Warboid World
- Cover of original rulebook, artwork by Tom Clark
- Designers: Jack Everitt, Robert Cook, Michael Popolizio, R. Steven Hasen
- Publishers: Adventures By Mail
- Years active: 1983 to unknown
- Genres: play-by-mail
- Languages: English
- Systems: computer moderated
- Playing time: Fixed
- Materials required: Instructions, order sheets, turn results, paper, pencil
- Media type: Play-by-mail or email

= Warboid World =

Science fiction play-by-mail game

Warboid World is a play-by-mail game (PBM) originally published and moderated by Adventures by Mail in 1983 in which players build up armies of robots and send them to destroy other players' robot factories.

==History and development==
The 24-page saddle-stapled softcover rulebook for Warboids was written by Jack Everitt, Robert Cook, Michael Popolizio, and R. Steven Hasen, with interior and cover art by Tom Clark. Robert Cook created the programming for the computer moderation. It was published by Adventures by Mail of Cohoes, New York. A licensed copy of the game was also run in the U.K. by Roger Trethewey. In 1984, the cost of play in the United States was $1 for the rulebook, $3.50 for set-up, and $3.50 for each turn. In the U.K. the cost of each turn was £1.75.

==Gameplay==
Warboid World is a computer-moderated play-by-mail game for sixteen players set in the far future, after computers and robots have destroyed humanity. Each player takes on the role of a sentient computer that controls a Subterranean Industrial Complex (STIC) — a damaged underground complex that starts with two functioning factories that can produce more robots and powerplants, 30 damaged, non-functional factories, two internal powerplants — used to power functioning factories, repair damaged factories and power tunneling equipment — and five external powerplants that are used to power sensors, seize enemy robots, send orders to the player's robots, and power up new robots. Each player starts by using their turns to repair factories and build new robots while defending the factory from enemy robot attacks. There are designs for 25 different robots, each having a different combination of attack power, defense power, reserve power, and movement capability. In addition, some robots have special powers. A player can also use sensors on the surface to warn of approaching robots, which the player can then attempt to capture.

Once a player has built enough robots, they can move on to the main objective of the game: to send out robots to destroy other players' robots and factories, both of which net the attacking player Victory Points. If a player's STIC is destroyed, that player is eliminated from the game. At the end of a set number of turns, the player with the most Victory Points gained from destroying robots and factories is the winner.

One of the unique aspects of this game is that players remain anonymous. To ensure that players cannot figure out what game they are in or if their friends are in the same game, every player is told their STIC is buried under hex 5050, each player is given a different game number, and a number of games are started at the same time, all in order to prevent diplomacy and collusion between players.

==Reception==
In Issue 27 of Abyss, David Macnamara noted "Boardgamers will love this game: assault, defense, hidden movement, intelligence reports, and infiltration. PBMers will like the turn around time (2 weeks), and the lack of diplomatic drain on the wallet." Macnamara thought the turn fees were too high, but concluded, "This is a pretty good way to spend your gaming dollars."

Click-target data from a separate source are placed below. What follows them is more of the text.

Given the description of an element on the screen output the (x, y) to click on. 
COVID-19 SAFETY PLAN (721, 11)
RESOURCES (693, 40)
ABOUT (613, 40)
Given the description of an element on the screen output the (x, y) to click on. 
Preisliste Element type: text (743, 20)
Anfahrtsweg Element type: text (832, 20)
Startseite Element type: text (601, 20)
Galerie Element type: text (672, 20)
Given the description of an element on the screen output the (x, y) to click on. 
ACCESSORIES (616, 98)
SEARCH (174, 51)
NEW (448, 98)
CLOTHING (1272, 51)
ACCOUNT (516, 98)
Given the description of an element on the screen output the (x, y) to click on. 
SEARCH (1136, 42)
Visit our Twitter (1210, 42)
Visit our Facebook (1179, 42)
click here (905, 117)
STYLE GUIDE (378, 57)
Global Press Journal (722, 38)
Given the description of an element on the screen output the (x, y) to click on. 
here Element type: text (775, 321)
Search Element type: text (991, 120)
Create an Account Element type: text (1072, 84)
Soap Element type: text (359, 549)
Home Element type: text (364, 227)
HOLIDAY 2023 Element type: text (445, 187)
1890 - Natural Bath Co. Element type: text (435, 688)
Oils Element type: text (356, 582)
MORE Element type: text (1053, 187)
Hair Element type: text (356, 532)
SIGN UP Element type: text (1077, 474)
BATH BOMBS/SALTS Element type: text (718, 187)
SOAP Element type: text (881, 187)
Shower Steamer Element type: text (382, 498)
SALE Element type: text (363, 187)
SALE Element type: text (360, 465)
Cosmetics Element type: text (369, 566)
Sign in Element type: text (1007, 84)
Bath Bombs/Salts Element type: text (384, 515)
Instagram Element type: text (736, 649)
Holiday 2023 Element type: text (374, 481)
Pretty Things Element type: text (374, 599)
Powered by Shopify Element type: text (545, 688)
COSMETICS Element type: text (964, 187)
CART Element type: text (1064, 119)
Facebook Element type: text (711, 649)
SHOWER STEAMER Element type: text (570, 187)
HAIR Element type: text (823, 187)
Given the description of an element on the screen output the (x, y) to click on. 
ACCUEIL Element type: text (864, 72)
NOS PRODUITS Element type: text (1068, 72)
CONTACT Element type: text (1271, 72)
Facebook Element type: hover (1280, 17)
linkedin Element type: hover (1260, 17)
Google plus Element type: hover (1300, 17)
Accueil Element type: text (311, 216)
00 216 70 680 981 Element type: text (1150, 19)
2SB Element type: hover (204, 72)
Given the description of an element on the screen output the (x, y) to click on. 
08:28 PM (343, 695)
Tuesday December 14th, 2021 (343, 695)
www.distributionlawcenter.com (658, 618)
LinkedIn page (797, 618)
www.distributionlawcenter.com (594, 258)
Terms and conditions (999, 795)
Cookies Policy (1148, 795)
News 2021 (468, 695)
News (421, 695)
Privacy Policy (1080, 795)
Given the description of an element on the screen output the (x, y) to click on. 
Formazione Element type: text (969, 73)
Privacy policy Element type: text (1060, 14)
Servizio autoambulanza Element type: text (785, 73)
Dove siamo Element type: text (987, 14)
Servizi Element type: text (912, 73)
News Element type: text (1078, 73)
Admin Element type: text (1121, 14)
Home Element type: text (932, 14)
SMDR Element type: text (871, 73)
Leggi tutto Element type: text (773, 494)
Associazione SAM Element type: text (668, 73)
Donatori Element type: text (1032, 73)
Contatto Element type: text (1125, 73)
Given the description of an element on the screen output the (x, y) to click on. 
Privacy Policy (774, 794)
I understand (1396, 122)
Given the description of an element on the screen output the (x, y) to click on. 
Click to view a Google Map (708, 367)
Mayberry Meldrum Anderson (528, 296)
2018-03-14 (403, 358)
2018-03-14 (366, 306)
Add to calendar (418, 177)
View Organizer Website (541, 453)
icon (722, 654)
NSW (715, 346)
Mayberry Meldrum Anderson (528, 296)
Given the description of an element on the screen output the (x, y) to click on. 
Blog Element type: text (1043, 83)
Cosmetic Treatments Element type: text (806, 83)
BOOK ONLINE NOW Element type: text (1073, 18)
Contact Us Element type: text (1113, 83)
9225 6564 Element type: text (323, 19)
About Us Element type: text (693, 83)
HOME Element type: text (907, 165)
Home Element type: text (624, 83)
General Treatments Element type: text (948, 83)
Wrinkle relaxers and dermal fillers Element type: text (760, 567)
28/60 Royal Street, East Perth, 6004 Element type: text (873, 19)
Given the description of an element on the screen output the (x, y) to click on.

Brian Creese wrote a series of articles about Warboid World for Imagine, commenting on the play experiences of new Warboid player and friend Nick Shear. At the start of the game, Creese commented that "much of the 24-page rulebook is taken up with explaining [the special abilities of the various robots] and the various orders which go with them." But he noted that "Little understanding is required for the first move, however, since you start the game with few bids and little energy, which allows you few options." After some months of play by Shear, Creese felt that the lack of player interaction hindered the game: "This lack of communication, it was felt, cut out a great deal of the expected enjoyment found in computer games." Creese noted that in PBM games, "the interest needed [comes] from the actual scenario." Both Creese and Shear felt that "This lack of communication [...] cut out a great deal of the expected enjoyment found in computer games." Creese concluded, "This is a game whose appeal is much closer to chess or to a conventional wargame."

In the May 1984 edition of Dragon (Issue 85), Michael Gray noted that most PBM games thrive on inter-player communication, but "This game has a totally different 'feel' to it [...] You never know who your neighbors are." Gray likened the game to "a solitaire puzzle" or "like playing chess against a computer." He concluded by saying, "I still feel that something is missing."

In 1983, readers of The Space Gamer voted Adventures by Mail the top PBM publisher of the year, due to the popularity of Warboid World and Beyond the Stellar Empire.